◆ **Task directions**
Please print, exactly, only the lines in the entries below from the line that has "The height and" through the line that has "Click the 拍快照". Pictures don't go in.

◆ **Data**
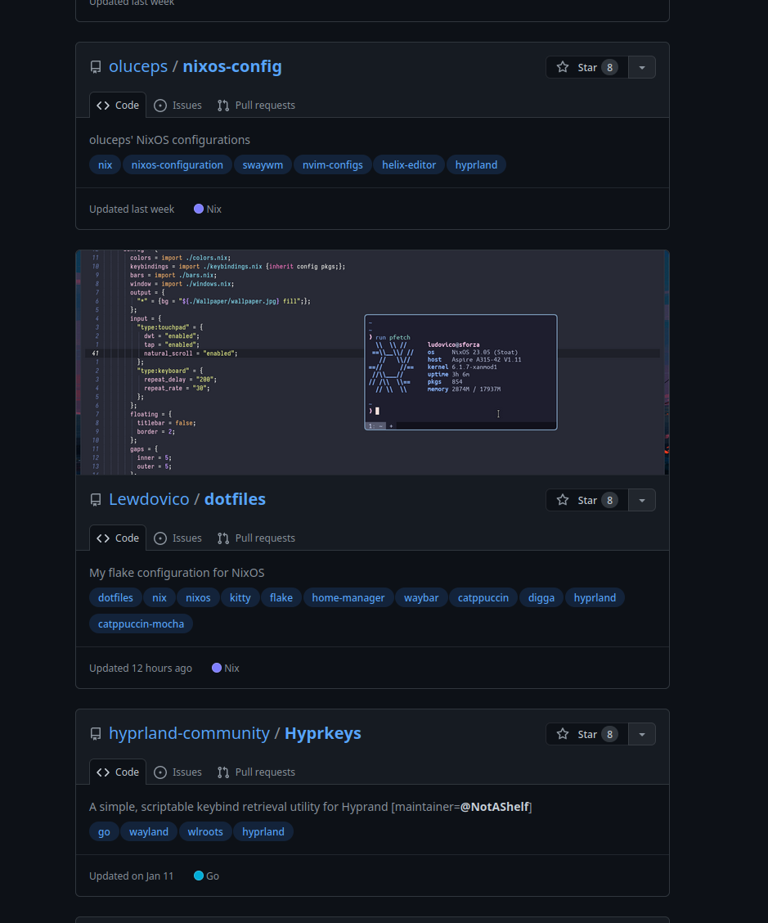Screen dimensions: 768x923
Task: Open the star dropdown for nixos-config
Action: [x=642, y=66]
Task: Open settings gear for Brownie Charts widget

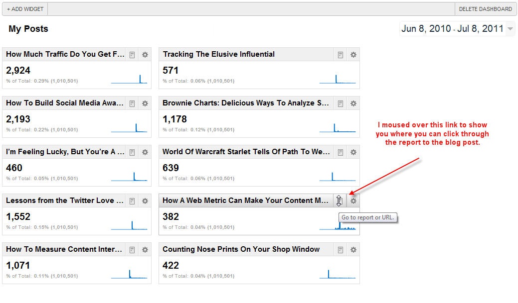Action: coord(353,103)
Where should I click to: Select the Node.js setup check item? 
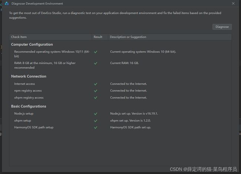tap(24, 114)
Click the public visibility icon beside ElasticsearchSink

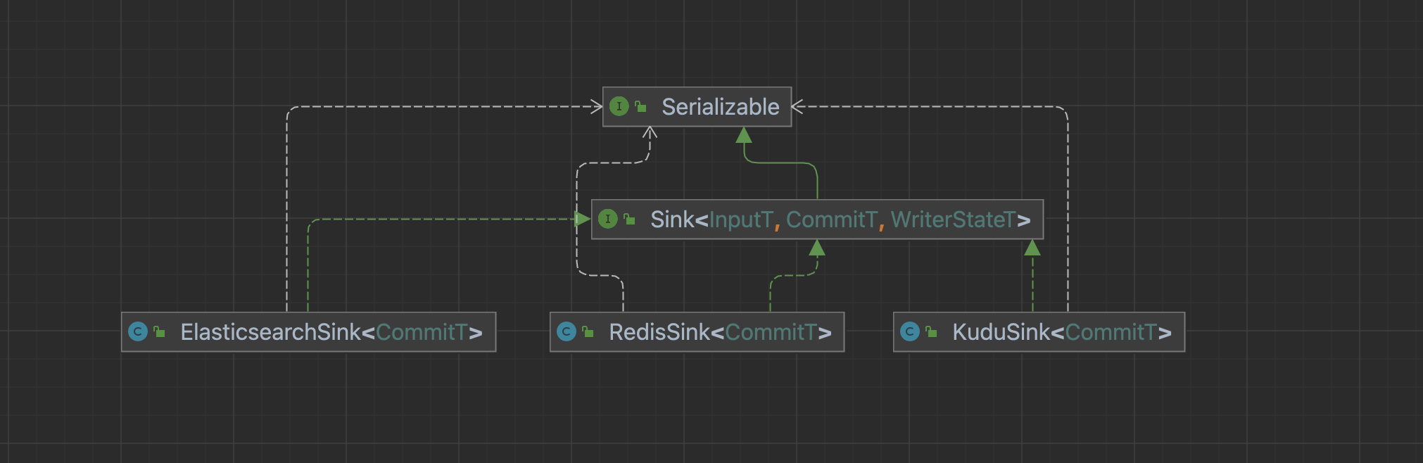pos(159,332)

==

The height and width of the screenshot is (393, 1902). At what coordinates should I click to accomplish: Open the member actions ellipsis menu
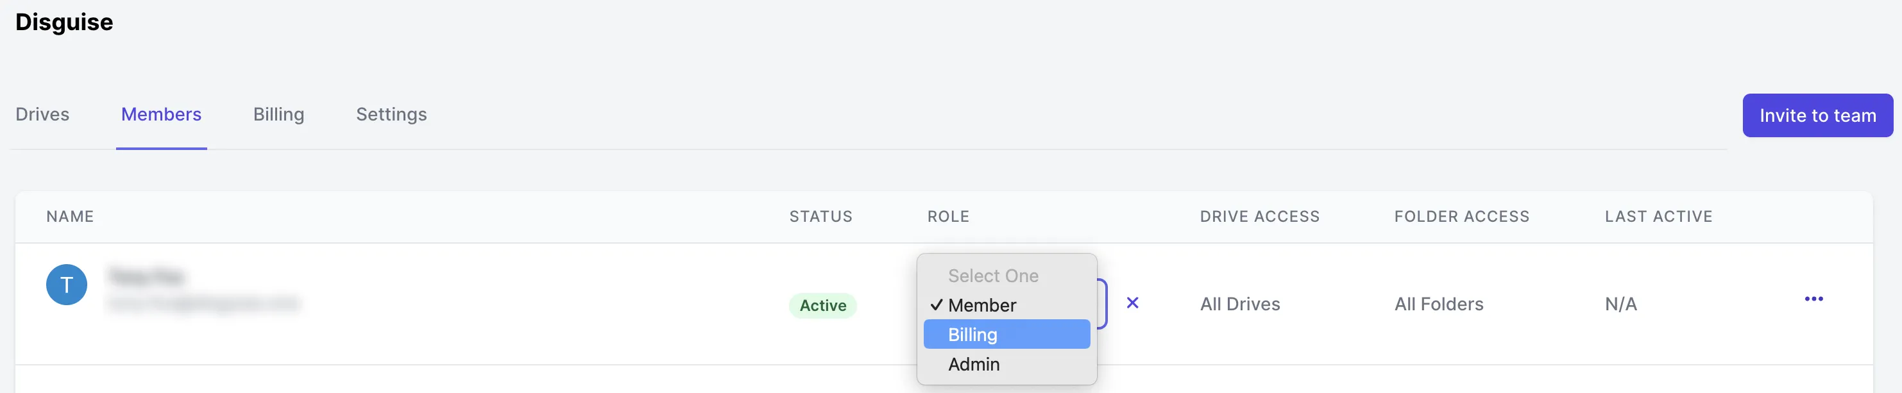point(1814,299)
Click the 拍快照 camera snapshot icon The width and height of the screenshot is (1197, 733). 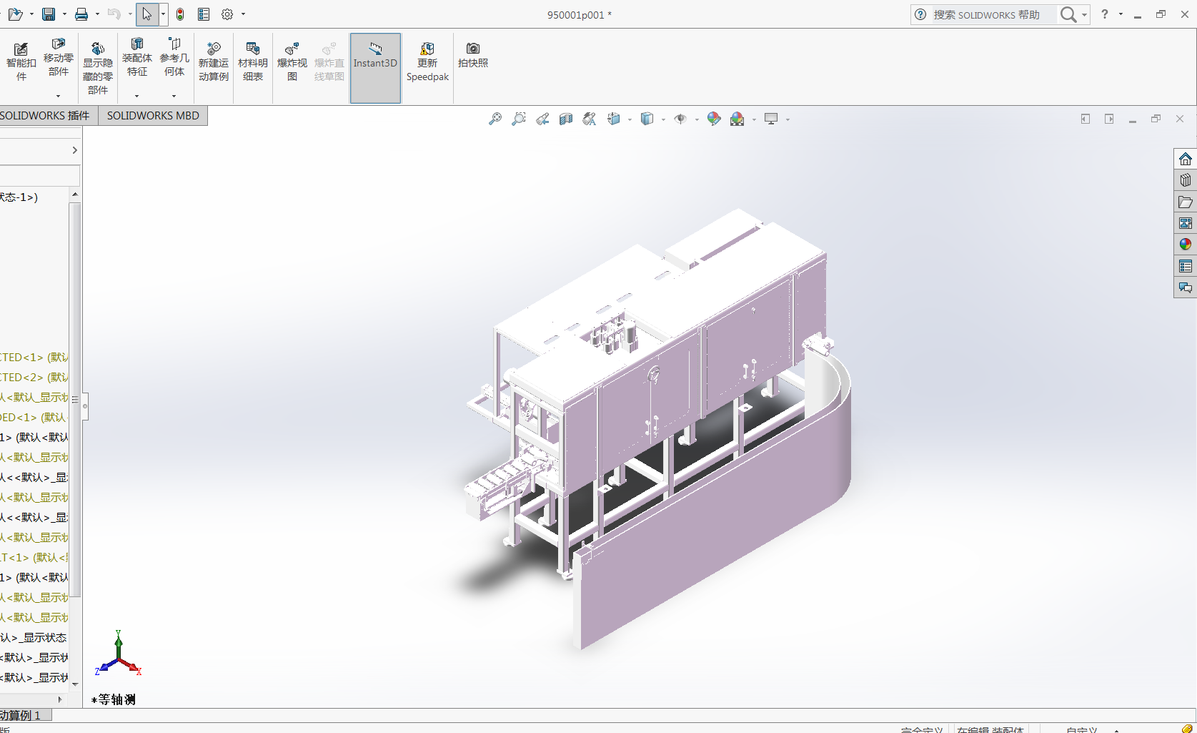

◆ **Completed exercise**
The height and width of the screenshot is (393, 1902). At what coordinates should I click to accomplish: Open the member actions ellipsis menu
point(1814,299)
Click the 拍快照 camera snapshot icon The width and height of the screenshot is (1197, 733). 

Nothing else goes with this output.